I do think (at the risk of being flamed) that exclusively breastfeeding is difficult to uphold in a feminist society - women want to return to work very quickly, childcare is shared between partners from a very early age, women want control over their own bodies and to be able to choose how to use their bodies - and if that's the choice people want to make that's great. We are lucky to live in such a free society. If women don't want to breastfeed then as a feminist society we should support that in the same way as we support those who do and can.

We can't pretend to be a feminist society and then chastise those women that make choices about their own bodies that we don't agree with.

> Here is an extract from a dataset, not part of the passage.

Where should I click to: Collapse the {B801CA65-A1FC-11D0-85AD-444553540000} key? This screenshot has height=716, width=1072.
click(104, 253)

Aeroflotgirl · 25/08/2014 09:16

Yes I agree jelly, back in the 60s/70s it happened and women were led to believe it was as good as breastmilk. Now I don't think that is so, most women do know tge benefits of bf but make an informed choice not to. At Midwives appointments formula or formula companies were not mentioned nor in the hospital when I had both dc.

hoobypickypicky · 25/08/2014 09:18

"They made formula more convenient through subtle methods eg funding the building of a hospital wing on the condition that the nursery was a distance from the maternity ward so that mothers were physically separated from their newborns and bottle feeding by nurses was therefore built in to the design"

Where? Does the design still stand? This was one building, right?

Who in the companies have stated that they had any say in the design of the wing? Where's the proof that the formula companies made the site of the nursery a condition of funding?

And if - if - there's proof of that, who's to blame? The formula companies for chancing their luck or those in the hospital authorities who agreed to the deal?

IME, unless there was particular reason for it not to happen, e.g. the baby/mother was in ICU, the nursery wasn't used. Babies remained in their cots beside their mothers. Why would they be in nurseries, fed by nurses?

Mrsjayy · 25/08/2014 09:27

Exactly fairy women are influenced imo by their own circumstances and choices and we are able to make informed choices not that I will be feeding a baby again but if I did I would formula feed, how we feed our off spring should not be a cause

OrangeMochaFrappucino · 25/08/2014 09:29

I'm talking about 60s/70s America, largely where babies and mothers were routinely separated and formula feeding was heavily, heavily pushed. But my point isn't that this has continued - it's been stopped. But a huge amount of damage has been done in terms of wiping out a lot of breastfeeding knowledge and support from a generation of health care professionals and mothers. A big shift in baby feeding took place and the repercussions still exist.

I agree that a feminist society has got to support the mother's choices, but also from a feminist point of view it's a shame that a female skill has been so badly damaged in favour of profit.

I don't think there is anything wrong with formula, I just don't like the idea that it doesn't matter if breastfeeding is lost, that's all.